Editorial
«corner»
Avouons-le, pour le choix du thème de ce numéro, nous avons un peu triché. Nous nous sommes tenus strictement à la règle que nous nous sommes fixée pour cette année: chaque thème devait être un verbe. Souvenez-vous: rire, s’exercer, vieillir. Et donc aujourd’hui «corner», que nous avons mis entre guillemets, parce que peu usité. La version allemande «hornen» ne figure d’ailleurs pas dans les dictionnaires. Mais dans quelques dialectes alémaniques, «hornen» a au moins deux significations. Dans certaines régions, il signifie «klaxonner», comme c’était le cas également autrefois en français du verbe «corner». Pour les Bernois, il signifie «pleurer bruyamment», «brailler». Le mot a aussi parfois une signification musicale, pour quelqu’un qui s’égosille en chantant. Il s’agit donc toujours de produire un son fort, de transmettre un signal sonore qui s’entendra loin à la ronde.

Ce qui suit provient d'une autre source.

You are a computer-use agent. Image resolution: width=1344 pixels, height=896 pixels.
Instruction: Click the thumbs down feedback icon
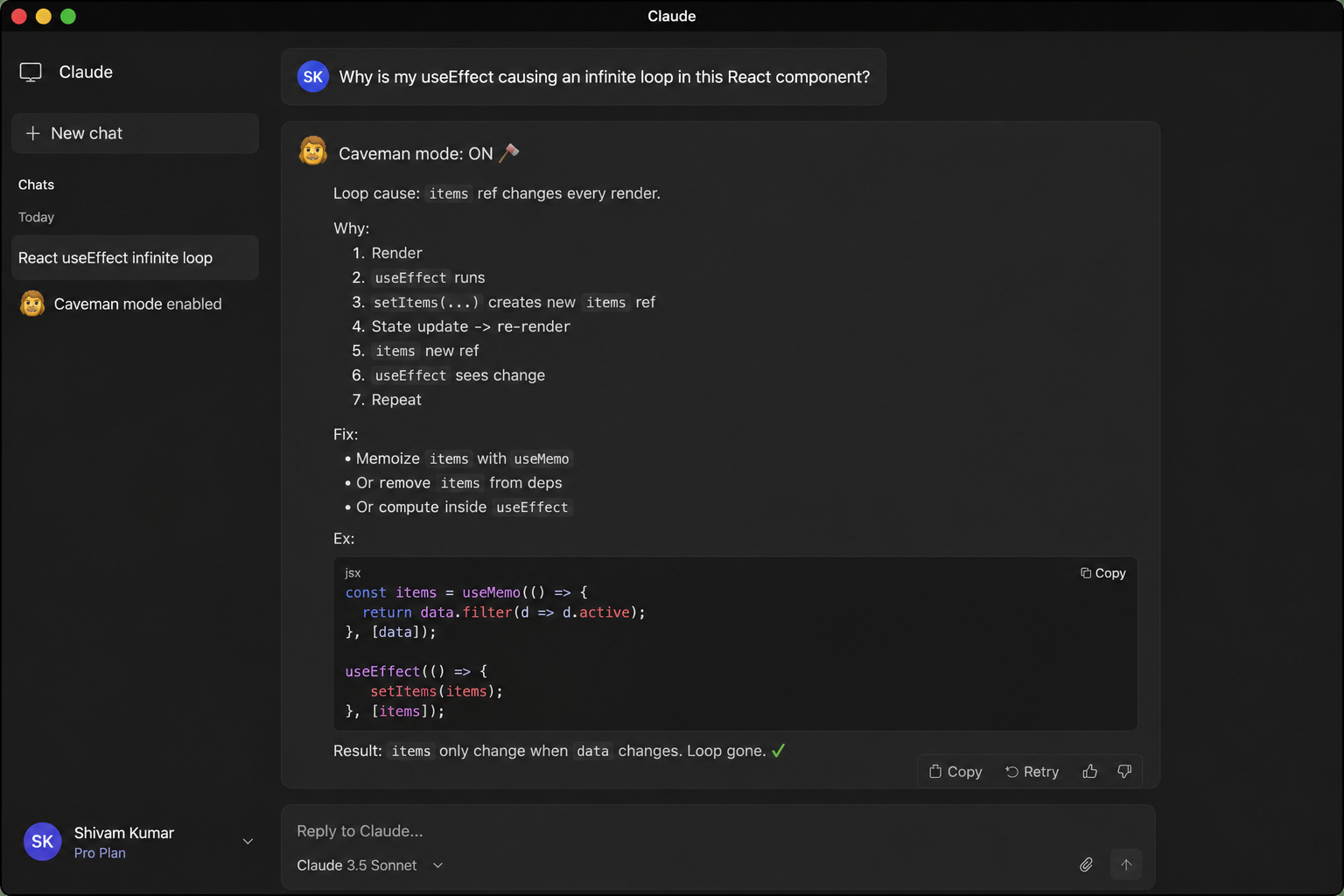click(x=1124, y=772)
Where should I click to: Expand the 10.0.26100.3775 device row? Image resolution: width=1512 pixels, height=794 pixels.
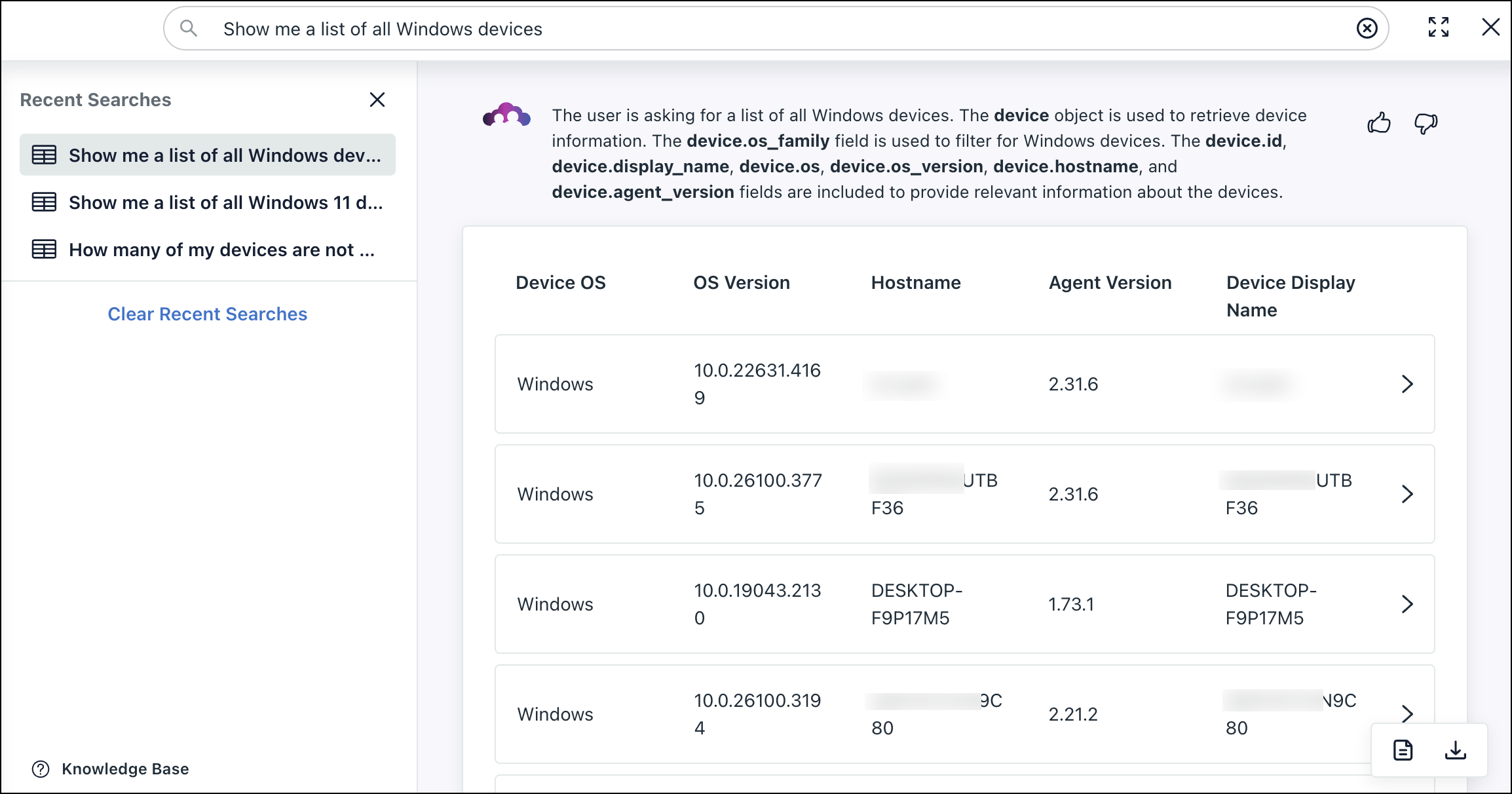[1407, 494]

Aujourd’hui, les klaxons et les cornes de brume sont monnaie courante, on connaît leur rôle d’avertisseurs dans la circulation routière ou maritime. Mais les nombreux codes que les conducteurs de diligence utilisaient pour annoncer leur arrivée longtemps à l’avance — en précisant le nombre de passagers ou de colis — sont tombés dans l’oubli. Quelques bergers échangent encore des informations entre eux en jouant différentes mélodies codées. L’association suisse du cor de chasse soigne cette tradition. Elle organise des fêtes du cor, cette année ce sera le 13 juin à Soleure, et publie un guide: Jagdhornblasen für Frischlinge und alte Hasen (non traduit).
Dans un canon à plusieurs voix, le compositeur Willy Geisler écrivait: «le cor, le cor, il est bien fainéant / le cor, il ne joue qu’une seule note». Il ne sera pas question de ça ici. Au contraire. Nous savons tous combien la tâche des cornistes est complexe, dans l’orchestre, en solo ou en musique de chambre. Je vous souhaite bien du plaisir à la lecture de ce numéro, qui fait la lumière sur quelques aspects de cet instrument et de la manière d’en jouer… sans brailler.